Neil Young never had time for the superficial side of the music business. Even if he liked the idea of being one of the most celebrated rockstars of his time, it was never going to work if he was forced to dress in a posh suit and play the kind of music that music executives wanted him to play. Before he even had a proper solo career to his name, though, he put his creative principles before anything else when he refused to play this concert with Buffalo Springfield.

Looking at how the rock legends worked, Buffalo Springfield was always a bit grittier than most people remember. Around that time, the lion’s share of hard rock acts normally came from Detroit, but out in California, Buffalo Springfield seemed to take everything that made The Rolling Stones sound nasty and push it a little bit further, especially when Young started playing with what distortion could do on their later records.

That’s the whole reason why he was accepted into Crosby, Stills, and Nash at the time as well. Stephen Stills was already a creative dynamo who played anything with strings on it, but in a band that was all about singing with passion and making pillowy soft rock music, Young gave them the edge that they needed and the political bent when they started working on tunes like ‘Ohio’.

But when Buffalo Springfield started moving in a different direction, Young could already see the writing on the wall. ‘For What It’s Worth’ had been a national hit, but thinking back on the tune itself, there were bound to be a few people who were stuck singing the iconic lines about looking at what was going down without ever bothering to know the context of what the tune meant.

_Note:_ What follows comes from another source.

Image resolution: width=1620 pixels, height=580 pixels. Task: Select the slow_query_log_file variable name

Because had they known what their intentions were, the executives on the Tonight Show with Johnny Carson may have had some second thoughts about booking them. The band were still ready for any type of exposure they could get, but seeing how most of the audience was nothing but yes men and the industry types that Young loathed, he knew that he would never step onstage with the band again if he went through with it.

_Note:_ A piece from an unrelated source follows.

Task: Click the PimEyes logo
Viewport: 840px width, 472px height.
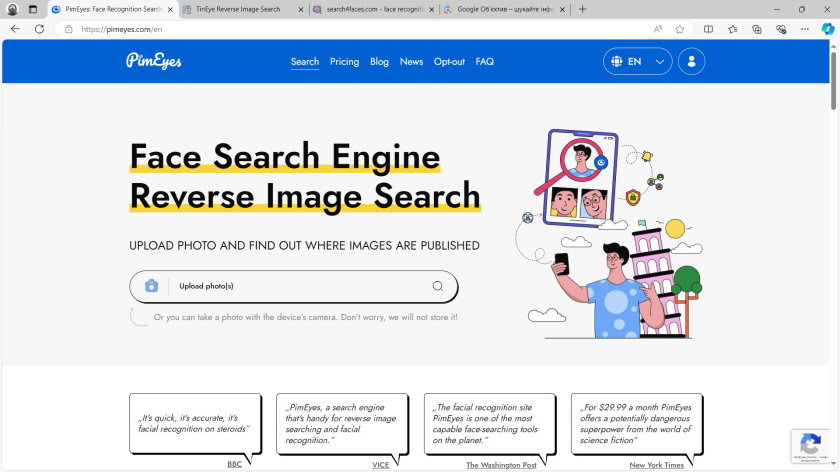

Although Young was already halfway out the door by this point, he points to this gig specifically as the reason why he left Buffalo Springfield, saying, “Actually, the reason I initially left the group was because I didn’t want to do the Johnny Carson Tonight Show. I thought it was belittling what The Buffalo Springfield was doing. That audience wouldn’t have understood us. We’d have been just a fuckin’ curiosity to them.”

Even if Young would eventually be ready for primetime TV, he would always do it on his own terms. ‘Ohio’ may have shot him into the headlines, but even when he was being adopted as the ‘Godfather of Grunge’, his decision to play one of his new songs on the MTV Awards with Pearl Jam was another way that he could please the system while still being able to do whatever the hell he wanted.

While that kind of behaviour made Young a thorn in the side of the music industry for so long, it’s also why he should still be considered a model for what a true artist should do. He could have cashed in when he wanted, but he would much rather have a legacy of doing what he wanted than be anyone’s musical meat puppet.